- _Work item_:
Could you give again exactly, and only, the lines from the one holding "This screenshot has width=512, height=397." through the end of the data, both ends included, with pictures left out?

Saved entries
——————
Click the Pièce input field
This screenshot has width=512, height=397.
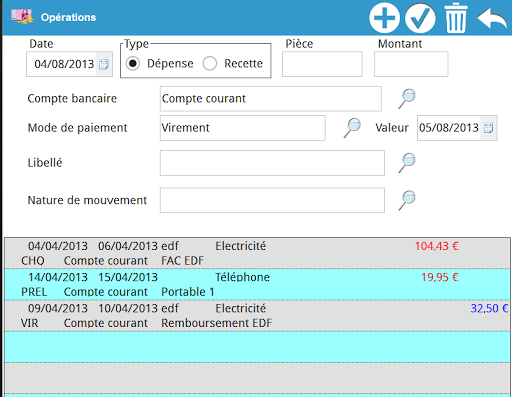point(322,64)
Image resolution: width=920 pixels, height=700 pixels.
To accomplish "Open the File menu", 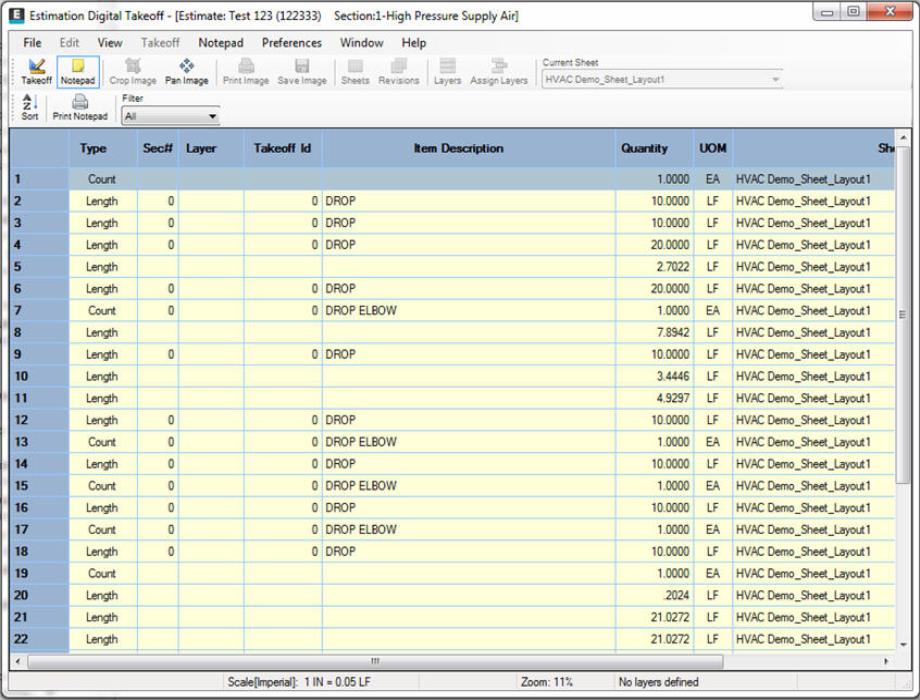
——————
- _Response area_:
This screenshot has width=512, height=397.
point(322,64)
Image resolution: width=920 pixels, height=700 pixels.
To accomplish "Open the File menu", 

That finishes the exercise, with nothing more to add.